■ Try it
Leaving out the images, repeat all the lines below exactly.

Data excerpts
---+---

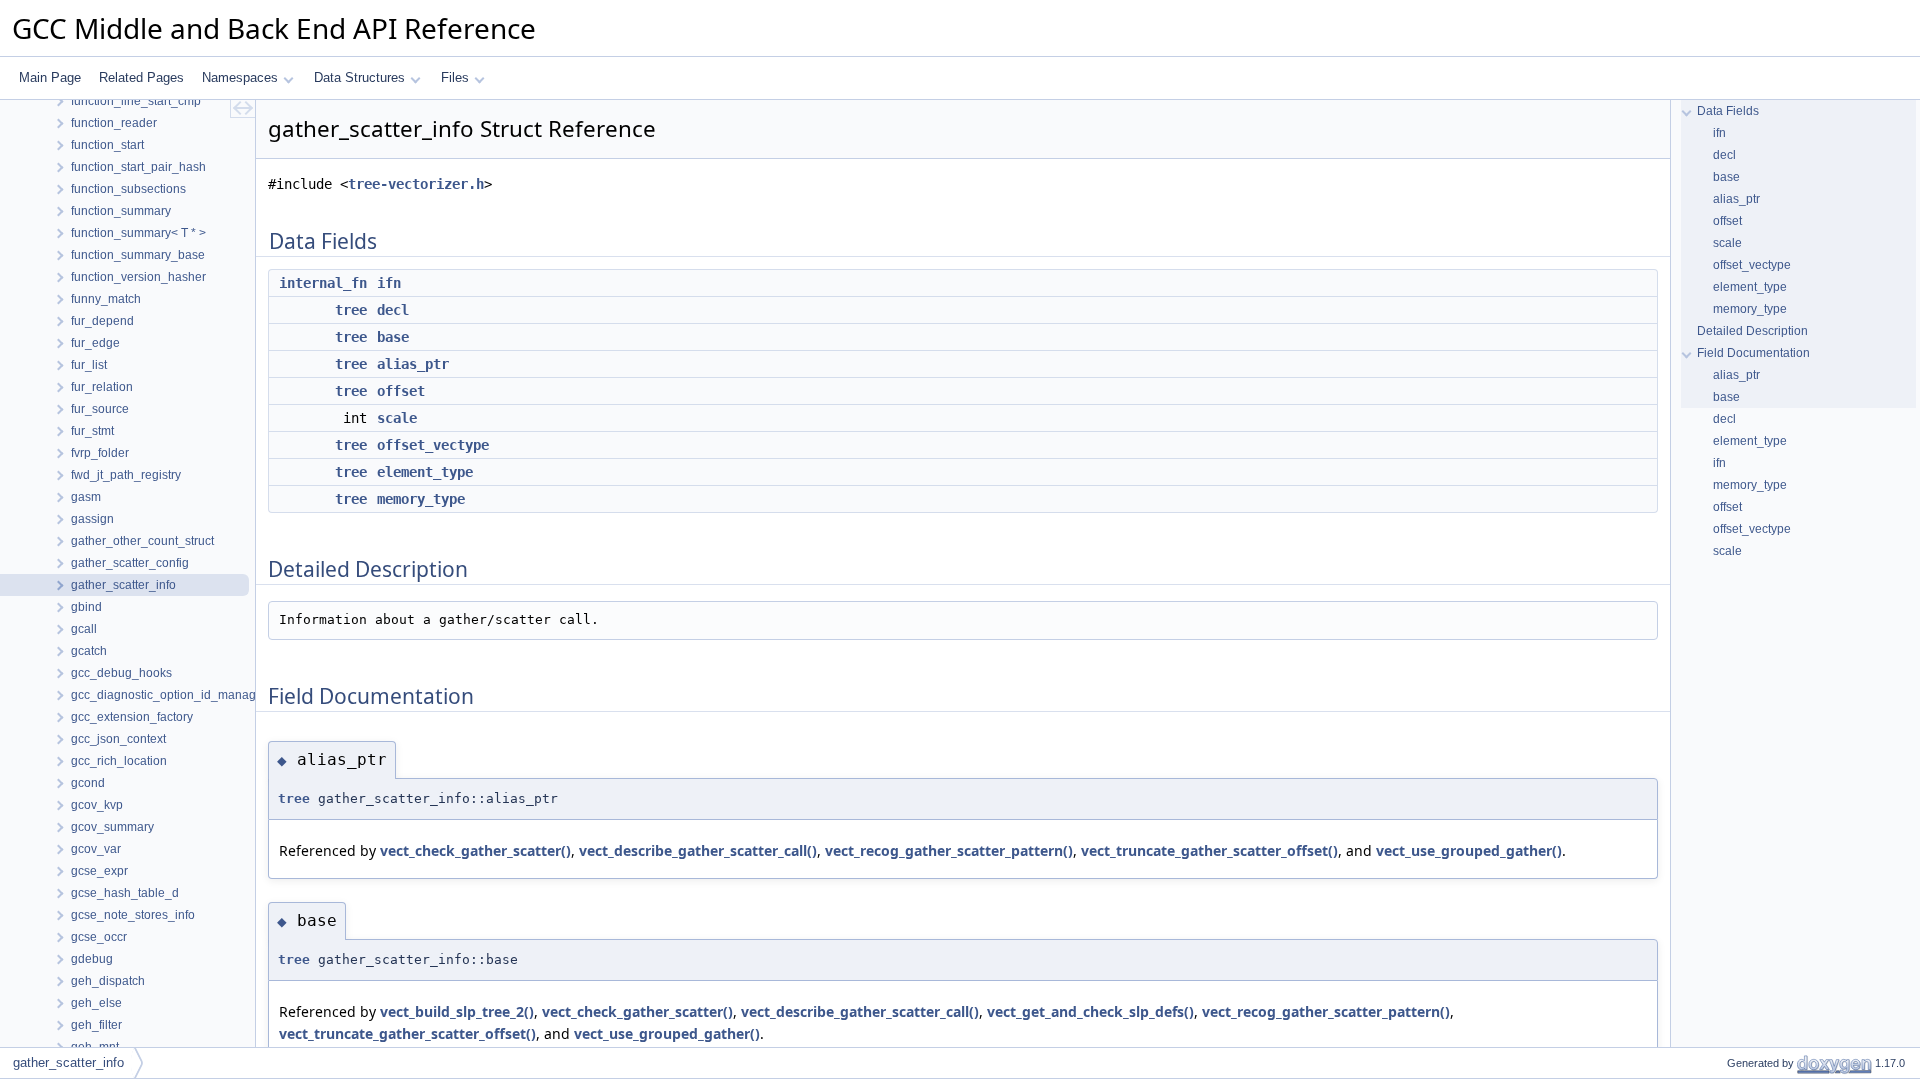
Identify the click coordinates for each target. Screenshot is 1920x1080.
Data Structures (359, 77)
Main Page (50, 77)
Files (455, 77)
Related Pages (141, 77)
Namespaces (240, 77)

---+---

■ Written response
Identify the click coordinates for each target. Screenshot is 1920x1080.
Data Structures (359, 77)
Main Page (50, 77)
Files (455, 77)
Related Pages (141, 77)
Namespaces (240, 77)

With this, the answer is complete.